Difficile à croire aujourd’hui mais, au moment où Magog devient une ville, en 1888, c’est le Parti conservateur qui domine la scène politique canadienne. Vainqueur de six élections consécutives, dont deux par acclamation, Charles C. Colby est alors le seul député à avoir représenté le comté de Stanstead à la Chambre des communes depuis la Confédération.

À cette époque, les Magogois sont eux aussi rangés derrière le parti de John A. MacDonald. Enfin, ceux de qui on sollicite l’opinion. Malgré les réformes de 1875, la plupart des citoyens sont en effet évincés du processus électoral. En oubliant les femmes, les moins de 21 ans –ils constituent 55% de la population !- et ceux dont les biens ou les revenus ne s’élèvent pas au-delà d’un seuil fixé par la loi, on estime que 1 personne sur 5 est autorisée à voter. Lors de l’élection fédérale de 1891, par exemple, seulement 229 des 2 100 Magogois se prévalent de ce droit.

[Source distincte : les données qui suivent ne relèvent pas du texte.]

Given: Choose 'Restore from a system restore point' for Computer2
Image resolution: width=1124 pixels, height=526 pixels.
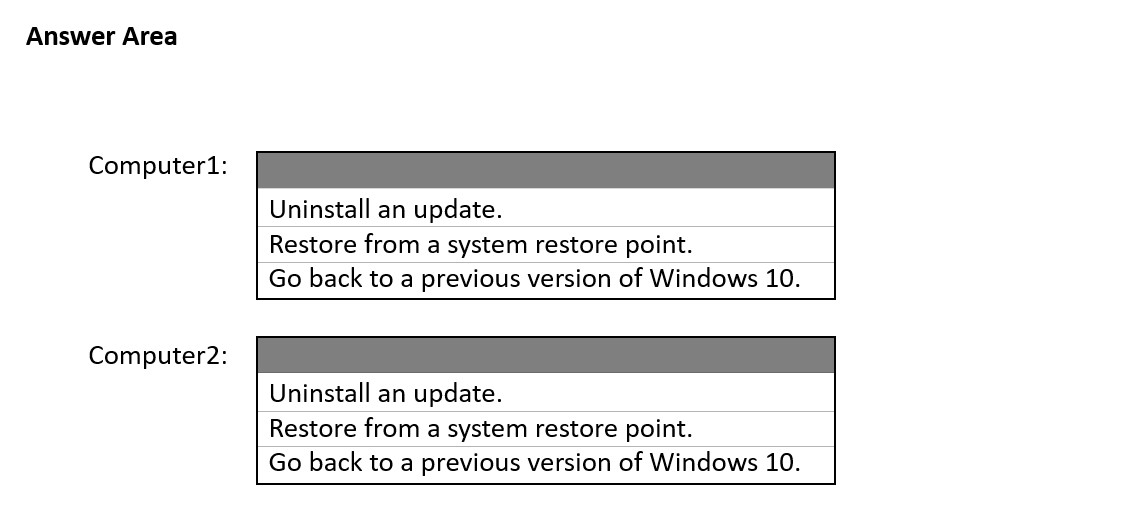Looking at the screenshot, I should click(546, 429).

Les Bleus ont des racines profondes à Magog. Leur politique protectionniste, à l’origine de la venue du textile, a stimulé la croissance de la ville. De plus, une personnalité locale, l’homme d’affaires Alvin H. Moore, est candidat à trois reprises entre 1896 et 1908. Appuyé dans son château fort, l’ex-maire de Magog l’est toutefois beaucoup moins dans le reste du comté. Conséquence : il ne remplira qu’un seul mandat à Ottawa, entre 1896 et 1900.

Du bleu au rouge
Les Conservateurs restent majoritaires à Magog jusqu’en 1908. L’élan nationaliste du début du siècle et la popularité du premier ministre Wilfrid Laurier, particulièrement auprès des francophones qui constituent 70 % de la population magogoise, font par la suite pencher la balance du côté des Libéraux. Ce vent robuste gagne encore en vélocité en 1917 alors que Laurier s’oppose à la conscription, mesure qui n’a pas la faveur des Canadiens français.

Entre 1908 et 1940, Magog n’en a que pour les Rouges dont elle supporte les candidats à neuf reprises. En 1930, le mécontentement suscité par la crise économique pousse Stanstead et le pays dans les bras des Conservateurs. Fidèles à leur tradition libérale, les Magogois refusent d’emboîter le pas. Il ne s’agit d’ailleurs que d’un flirt. Dès 1935, le comté renoue son histoire d’amour avec le parti de William L. Mackenzie King. Il faudra attendre la guerre, et l’avènement du Bloc populaire, avant de voir cette union compromise à nouveau. Après le bleu et le rouge, la palette électorale du comté va prendre de nouvelles couleurs.